Many people believe the key to employee wellness is education. The idea is that if people were better informed about their own health, they could take more responsibility for it. This train of thought has led to the creation of personal health records and their subsequent increase in use.
“One of the easiest ways to pass that information around to the appropriate parties is through the technology of personal health records,” says Albert Ertel, chief operating officer of Alliant Health Plans. “It’s not meant to be big brother. It’s truly meant to give people access to that information in one place.”
Smart Business spoke with Ertel about how personal health records are changing health care.
What is a personal health record, and how can it help?
A PHR is a tool which enables individuals to play a much more active role in managing their health care. Whether you are active and healthy, managing a chronic condition, or caring for children or an elderly loved one, PHRs can help you manage all your health-related information.
A PHR permits an individual to securely gather, store, manage and share their own health information with whomever they choose: physicians, family members, hospitals. PHRs allow users to accomplish many tasks, like track medications, view insurance plan information including prescription drug benefits, view and update family medical and treatment history, view recently filled prescriptions, store important health care documents like living wills, view recent office history, and store physician contact information.
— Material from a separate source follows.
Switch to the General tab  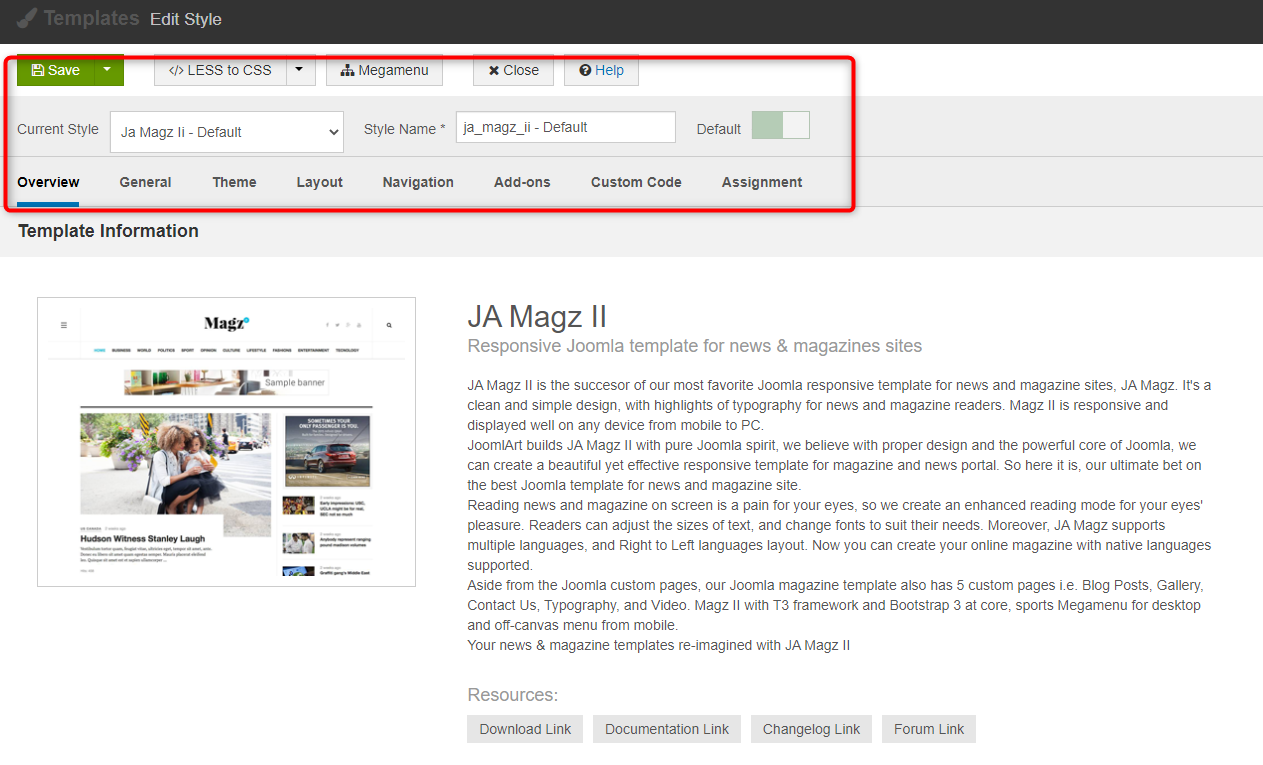tap(145, 182)
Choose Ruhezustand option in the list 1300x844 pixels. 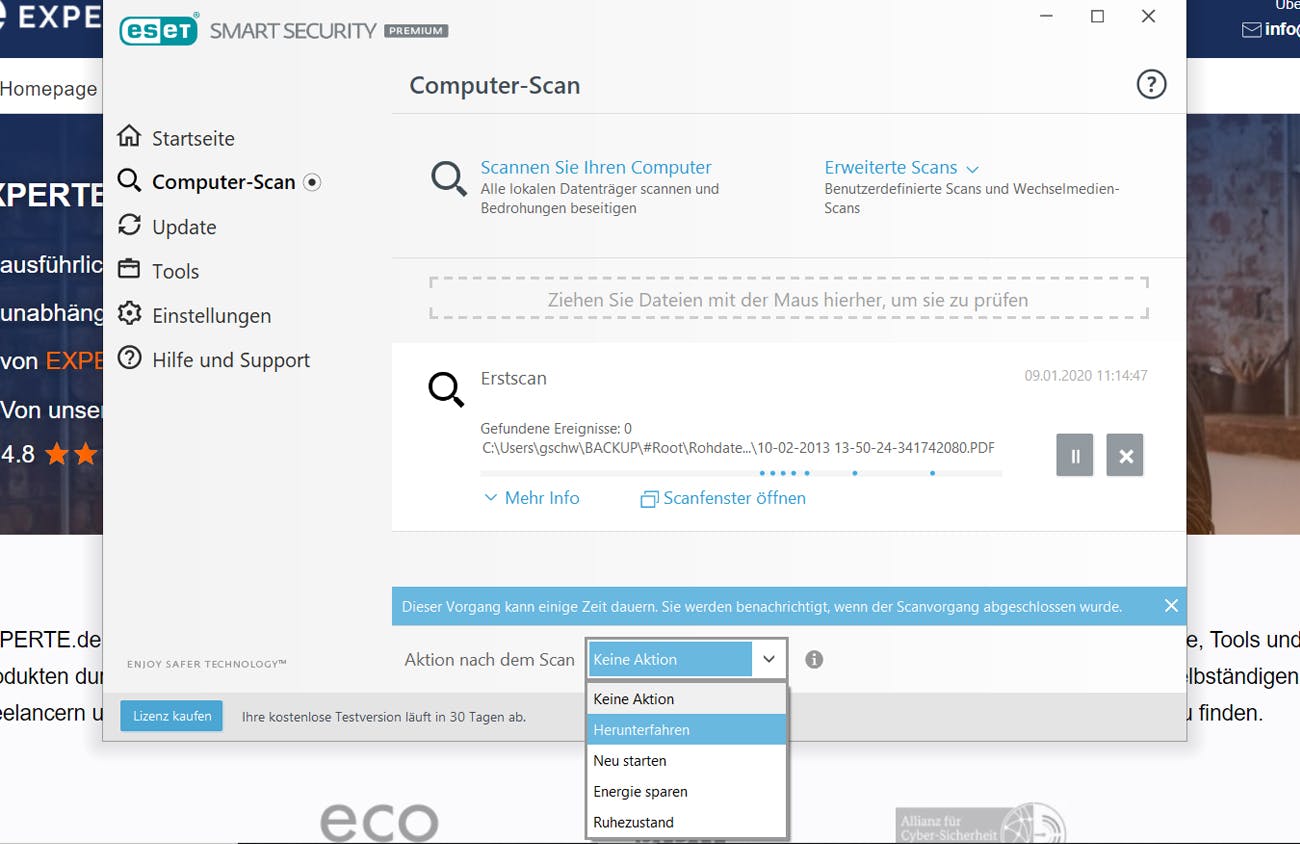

Members can go online and print out the information, or input all the typical information they are going to be asked when they go to a doctor’s office and are handed ‘the clipboard.’ You get a chance to fill out that information when you are thinking about it, not when you are under the stress of trying to get in to see a specialist.
PHRs are portable, too. So if you’re on a vacation and have an emergency, you can go online anywhere and pull up that information and your health history.
What types of PHRs are there?
You can get generic PHRs — they are equivalent to an electronic file cabinet. The individual has to manually input all that information, even scanning his or her own lab results. It’s essentially a personal vault. It doesn’t update information automatically, so the individual is required to keep it up to date. Unless someone is completely tech-savvy and willing to stay up with it, the value proposition is limited.
However, a personal health record that is provided by your health insurance carrier will capture not only claims information but health care encounter information as well. That means the PHR will include not just the treatment the carrier paid for — it may include information the doctors provide to validate treatments and to prove medical necessity. It should also include the prescriptions previously paid for by the drug benefit payer (usually included in the medical coverage) as well as the diagnosis as provided by the physician and any lab results.